___ MATERIALS PROVIDED

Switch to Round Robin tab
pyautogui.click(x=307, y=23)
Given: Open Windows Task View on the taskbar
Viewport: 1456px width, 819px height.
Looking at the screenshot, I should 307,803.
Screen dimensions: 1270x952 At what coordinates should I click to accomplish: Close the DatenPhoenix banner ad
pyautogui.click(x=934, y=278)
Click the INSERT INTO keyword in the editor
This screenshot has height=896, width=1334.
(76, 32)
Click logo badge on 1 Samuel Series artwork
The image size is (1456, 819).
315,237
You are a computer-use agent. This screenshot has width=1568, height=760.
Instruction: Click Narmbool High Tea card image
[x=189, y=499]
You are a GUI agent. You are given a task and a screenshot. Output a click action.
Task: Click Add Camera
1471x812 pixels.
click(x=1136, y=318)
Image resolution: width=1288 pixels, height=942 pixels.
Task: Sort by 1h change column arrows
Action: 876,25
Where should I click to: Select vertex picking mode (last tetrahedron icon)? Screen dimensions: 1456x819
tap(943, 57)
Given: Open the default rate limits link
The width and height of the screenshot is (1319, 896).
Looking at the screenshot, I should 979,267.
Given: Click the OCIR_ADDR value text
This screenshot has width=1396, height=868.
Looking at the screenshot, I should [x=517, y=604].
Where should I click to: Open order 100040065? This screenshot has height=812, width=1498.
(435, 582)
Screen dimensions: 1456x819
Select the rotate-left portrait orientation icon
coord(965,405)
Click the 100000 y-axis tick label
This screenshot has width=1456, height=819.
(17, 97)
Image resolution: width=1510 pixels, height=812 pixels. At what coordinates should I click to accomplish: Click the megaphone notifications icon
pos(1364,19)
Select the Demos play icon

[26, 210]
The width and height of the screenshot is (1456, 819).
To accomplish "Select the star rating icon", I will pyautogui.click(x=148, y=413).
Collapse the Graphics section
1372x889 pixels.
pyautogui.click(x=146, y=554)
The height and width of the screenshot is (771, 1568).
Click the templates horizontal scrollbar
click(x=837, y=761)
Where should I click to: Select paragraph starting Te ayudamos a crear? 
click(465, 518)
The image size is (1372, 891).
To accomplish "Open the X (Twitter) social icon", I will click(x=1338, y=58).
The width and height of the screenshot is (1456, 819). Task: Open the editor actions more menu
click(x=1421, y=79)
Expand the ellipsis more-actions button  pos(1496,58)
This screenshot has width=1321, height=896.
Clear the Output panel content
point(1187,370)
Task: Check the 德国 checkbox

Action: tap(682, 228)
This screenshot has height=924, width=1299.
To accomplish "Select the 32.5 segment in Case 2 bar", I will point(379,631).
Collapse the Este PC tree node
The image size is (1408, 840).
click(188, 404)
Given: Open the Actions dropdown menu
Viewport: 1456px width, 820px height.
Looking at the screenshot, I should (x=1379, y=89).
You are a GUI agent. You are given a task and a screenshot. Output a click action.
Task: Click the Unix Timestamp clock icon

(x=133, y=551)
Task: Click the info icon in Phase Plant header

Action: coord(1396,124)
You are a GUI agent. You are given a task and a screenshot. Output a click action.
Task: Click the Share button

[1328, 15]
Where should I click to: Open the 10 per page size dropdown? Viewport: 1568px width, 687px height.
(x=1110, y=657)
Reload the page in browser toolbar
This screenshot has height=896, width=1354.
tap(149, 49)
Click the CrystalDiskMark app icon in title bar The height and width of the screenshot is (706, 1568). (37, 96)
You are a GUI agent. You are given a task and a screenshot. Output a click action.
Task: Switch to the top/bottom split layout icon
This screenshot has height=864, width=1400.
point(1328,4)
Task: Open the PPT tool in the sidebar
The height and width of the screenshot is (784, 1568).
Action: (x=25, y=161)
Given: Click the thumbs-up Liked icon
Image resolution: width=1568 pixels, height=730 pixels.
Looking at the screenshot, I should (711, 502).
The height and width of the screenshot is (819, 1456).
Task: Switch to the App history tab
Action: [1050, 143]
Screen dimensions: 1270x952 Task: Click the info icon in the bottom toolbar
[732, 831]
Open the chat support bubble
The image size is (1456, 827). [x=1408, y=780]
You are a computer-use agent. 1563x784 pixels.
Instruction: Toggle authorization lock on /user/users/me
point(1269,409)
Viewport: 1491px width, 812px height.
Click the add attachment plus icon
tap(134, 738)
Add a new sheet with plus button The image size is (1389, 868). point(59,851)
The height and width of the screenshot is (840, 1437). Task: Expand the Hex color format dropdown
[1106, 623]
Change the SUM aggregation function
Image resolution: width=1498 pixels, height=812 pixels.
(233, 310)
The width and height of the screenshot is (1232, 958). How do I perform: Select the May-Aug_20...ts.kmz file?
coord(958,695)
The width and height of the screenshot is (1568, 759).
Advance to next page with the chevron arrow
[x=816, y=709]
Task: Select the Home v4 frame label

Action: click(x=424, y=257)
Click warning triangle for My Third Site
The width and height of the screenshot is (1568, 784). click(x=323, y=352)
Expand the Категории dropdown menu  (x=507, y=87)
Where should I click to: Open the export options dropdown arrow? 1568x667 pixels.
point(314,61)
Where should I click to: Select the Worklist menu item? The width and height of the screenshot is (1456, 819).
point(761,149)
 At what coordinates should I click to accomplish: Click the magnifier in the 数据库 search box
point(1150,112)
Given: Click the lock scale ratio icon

______

• REQUIRED WORK:
Could you restate word for word the lines above, from the one that contains "The height and width of the screenshot is (784, 1568)." through the one that contains "The width and height of the screenshot is (1568, 759).", and no others?

• THE COMPLETED TASK:
The height and width of the screenshot is (784, 1568).
Action: (x=25, y=161)
Given: Click the thumbs-up Liked icon
Image resolution: width=1568 pixels, height=730 pixels.
Looking at the screenshot, I should (711, 502).
The height and width of the screenshot is (819, 1456).
Task: Switch to the App history tab
Action: [1050, 143]
Screen dimensions: 1270x952 Task: Click the info icon in the bottom toolbar
[732, 831]
Open the chat support bubble
The image size is (1456, 827). [x=1408, y=780]
You are a computer-use agent. 1563x784 pixels.
Instruction: Toggle authorization lock on /user/users/me
point(1269,409)
Viewport: 1491px width, 812px height.
Click the add attachment plus icon
tap(134, 738)
Add a new sheet with plus button The image size is (1389, 868). point(59,851)
The height and width of the screenshot is (840, 1437). Task: Expand the Hex color format dropdown
[1106, 623]
Change the SUM aggregation function
Image resolution: width=1498 pixels, height=812 pixels.
(233, 310)
The width and height of the screenshot is (1232, 958). How do I perform: Select the May-Aug_20...ts.kmz file?
coord(958,695)
The width and height of the screenshot is (1568, 759).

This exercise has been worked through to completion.